* PROBLEM STATEMENT *
Repeat the records word for word, starting at the line containing "You are a GUI" and continuing through the line containing "Task: Click the left range handle near 0", with both of those lines included.

* RECORD EXTRACTS *

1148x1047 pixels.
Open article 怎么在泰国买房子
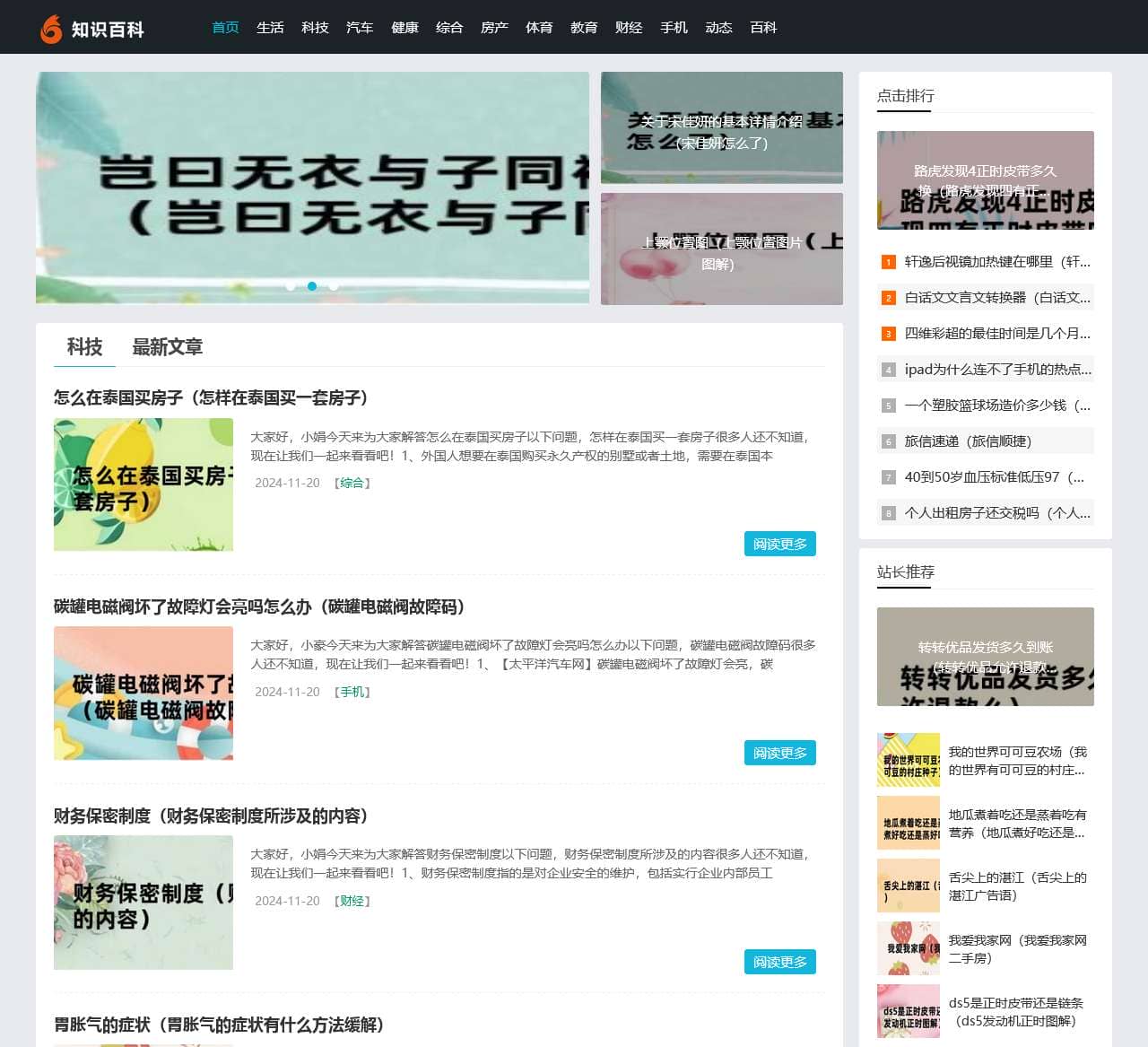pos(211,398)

* * *

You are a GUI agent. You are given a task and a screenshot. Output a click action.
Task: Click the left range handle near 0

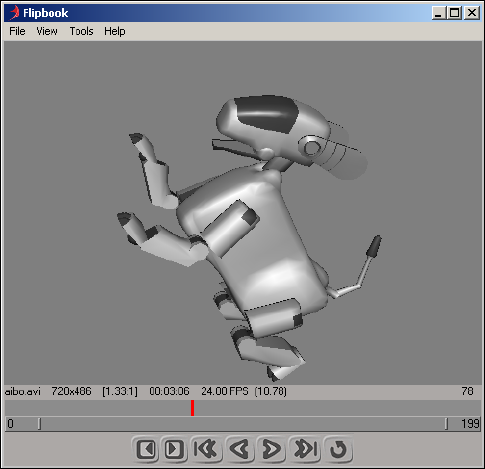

* FULL SOLUTION *
You are a GUI agent. You are given a task and a screenshot. Output a click action.
Task: Click the left range handle near 0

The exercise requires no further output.